Sell-off in Silicon Valley Bank shares prompts fears across tech industry
“I am hearing from dozens of founders about what to do at SVB,” Howard Lerman, the co-founder of business software company Yext, said on Twitter. “It’s an all out bank run.”
Silicon Valley Bank is federally insured, meaning that even if it cannot pay its depositors, they will get some money from the government. A spokesperson for the bank did not immediately return a request for comment late Thursday.
Over the last year, share prices for tech companies have cratered as high interest rates and concerns about the economy cut into the amount of money available for investment in big tech projects and start-up funding. Both big and small companies have laid off tens of thousands of workers, though most companies are still making money and growing, and concerns are far lower than they were during the dot-com crash or the financial crisis. Large company CEOs have blamed the layoffs on over-hiring during the pandemic, while venture capitalists have said the pull-back in new start-up funding was a needed correction from years of over-exuberance.
Still, the panic over Silicon Valley Bank on Thursday revealed deeper fears that the economic situation in Silicon Valley could still get worse. Arjun Sethi, co-founder of venture investor Tribe Capital, said in a memo posted to LinkedIn that the industry was one-third of the way through “the desert” and that founders should be prepared for new funding to become harder to come by.
“Our advice to founders: Call every debt line, close all primary rounds, do it now, and be willing to make concessions,” Sethi said. “The restructuring will be significant.”
Shares in other banks fell Thursday too as the concerns over Silicon Valley Bank spread. First Republic Bank, which also serves many California tech companies, fell 16.5 percent. JPMorgan Chase fell 5.4 percent and Wells Fargo fell 6.2 percent.
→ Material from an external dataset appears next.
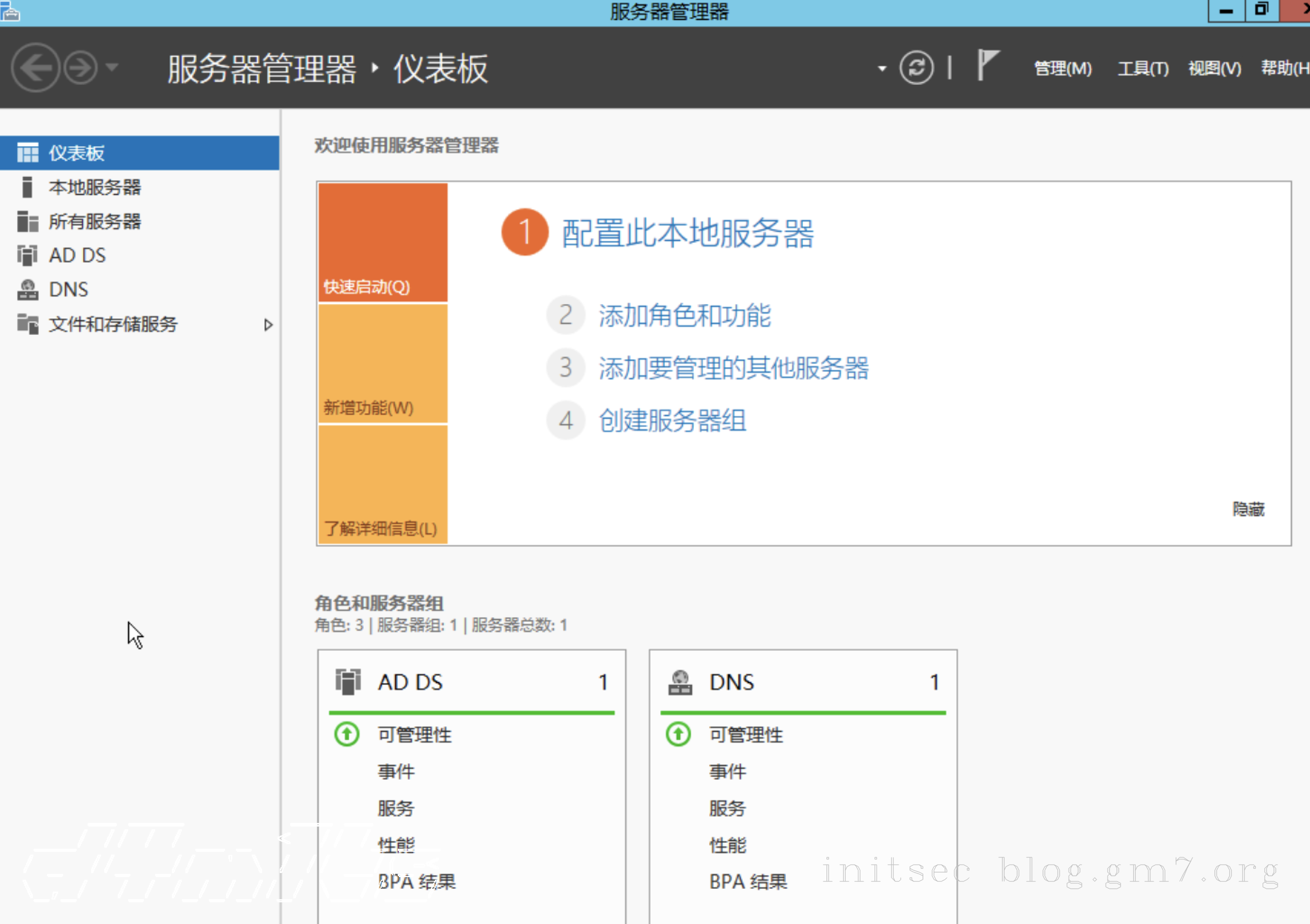This screenshot has height=924, width=1310.
Task: Open DNS from the sidebar
Action: coord(69,289)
The tech industry has been grappling with the changing economy and renewed pressure from Wall Street investors to cut costs and focus on profit after years of spending money to continuously grow their businesses.
During the pandemic, big companies like Amazon, Facebook and Google hired tens of thousands of new workers to take advantage of the growth in demand for digital services as lockdowns forced people to work, shop and get their recreation through the internet. But as people returned to their in-person lives, and the stimulus funding pushed into the economy by the government dried up, the tech companies that had benefited the most from the pandemic-era economy saw their stock prices plummet.
Over the past several months, most of them have cut costs and fired workers, something that few have had to do over the past decade. The cuts have prompted soul-searching in Silicon Valley, where tech workers had grown accustomed to high salaries and constant demand for engineers and salespeople.